Source records:
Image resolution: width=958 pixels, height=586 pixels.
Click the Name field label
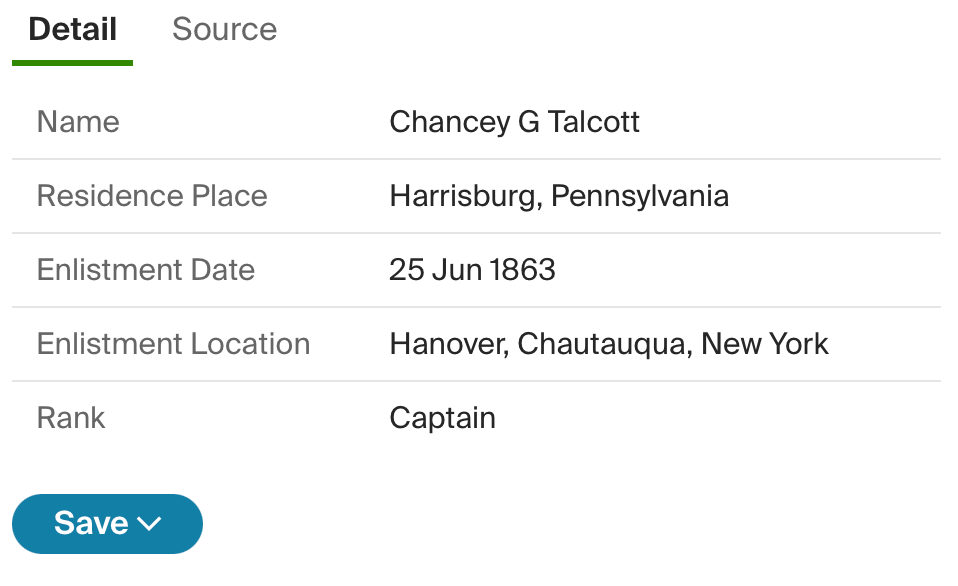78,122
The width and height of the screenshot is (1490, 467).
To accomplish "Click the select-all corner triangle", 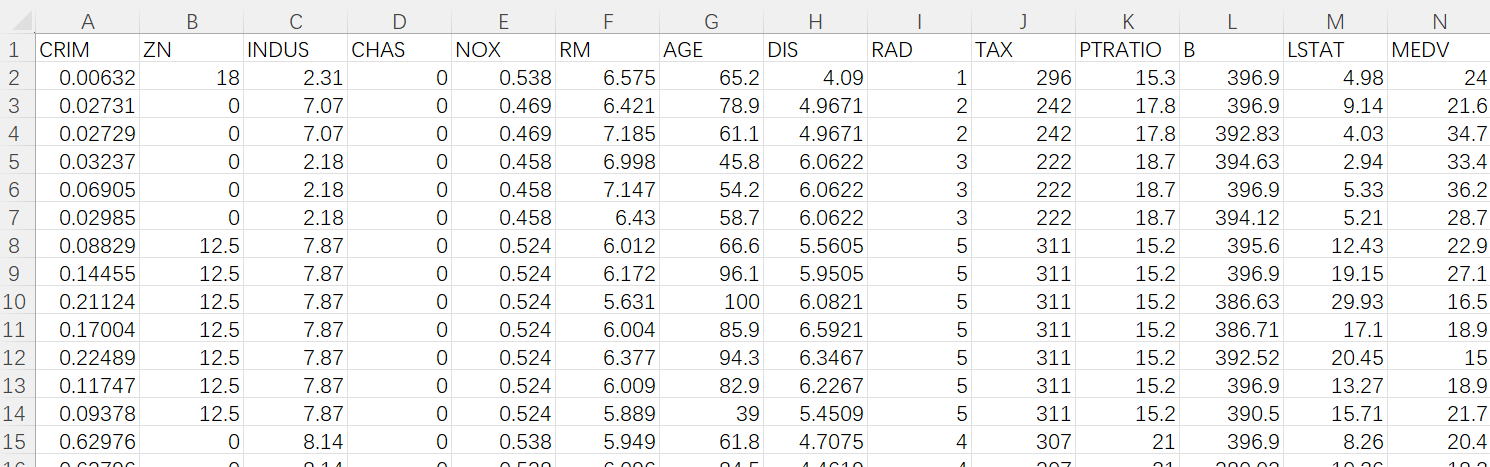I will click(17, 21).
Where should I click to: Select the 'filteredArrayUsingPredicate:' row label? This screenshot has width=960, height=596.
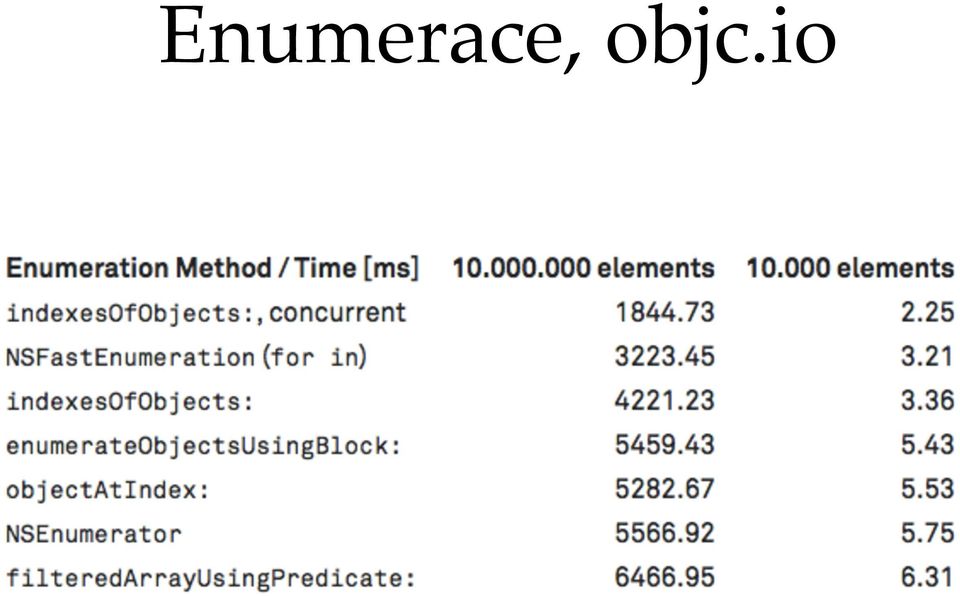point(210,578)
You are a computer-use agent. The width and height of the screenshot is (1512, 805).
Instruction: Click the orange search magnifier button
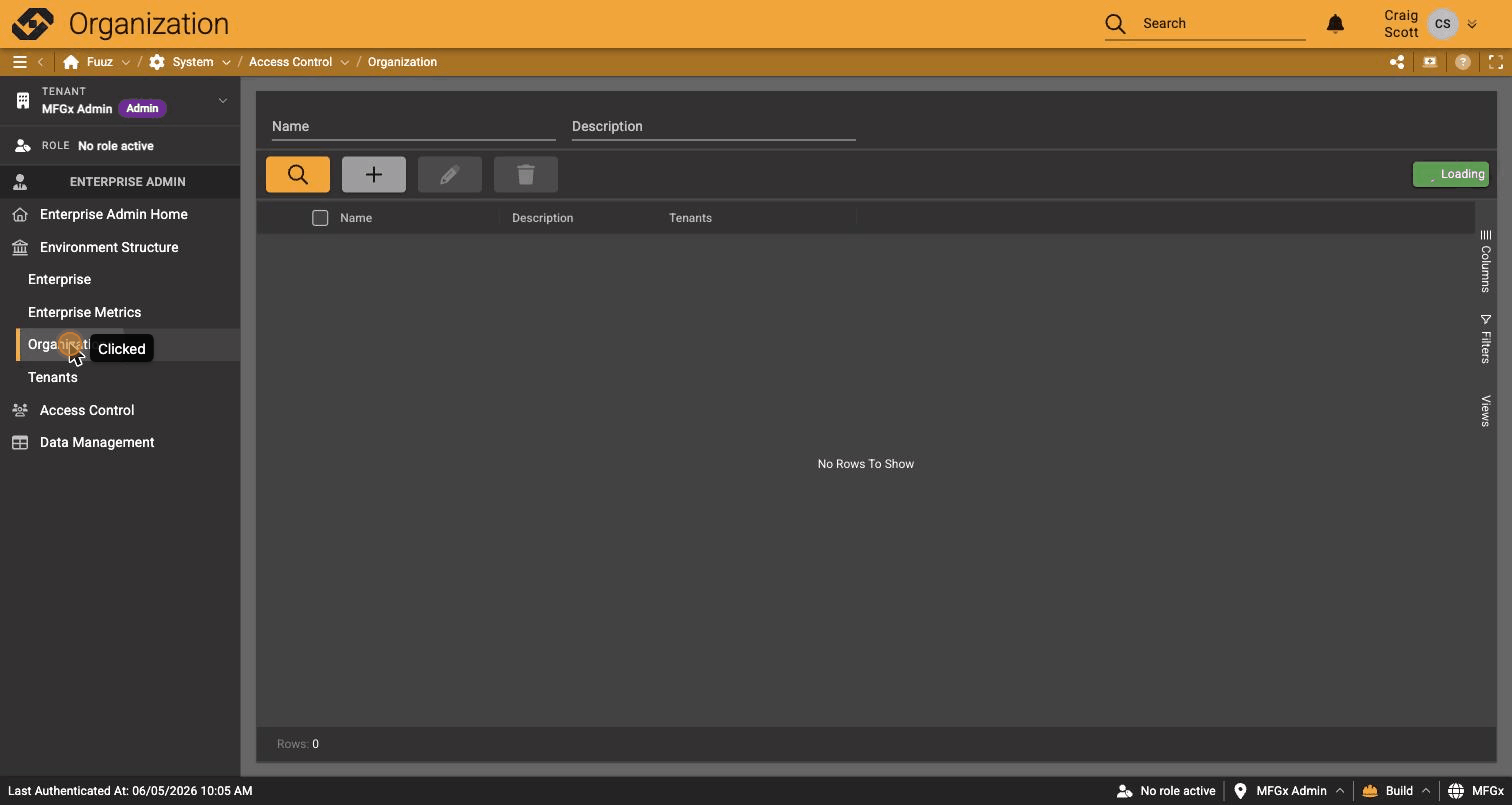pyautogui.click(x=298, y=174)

Task item: Reproduce exactly the line containing "Instruction: Click the" and every line after it in the material above, up to and including the last. Exclude all pictures.

Expected output:
Instruction: Click the orange search magnifier button
pyautogui.click(x=298, y=174)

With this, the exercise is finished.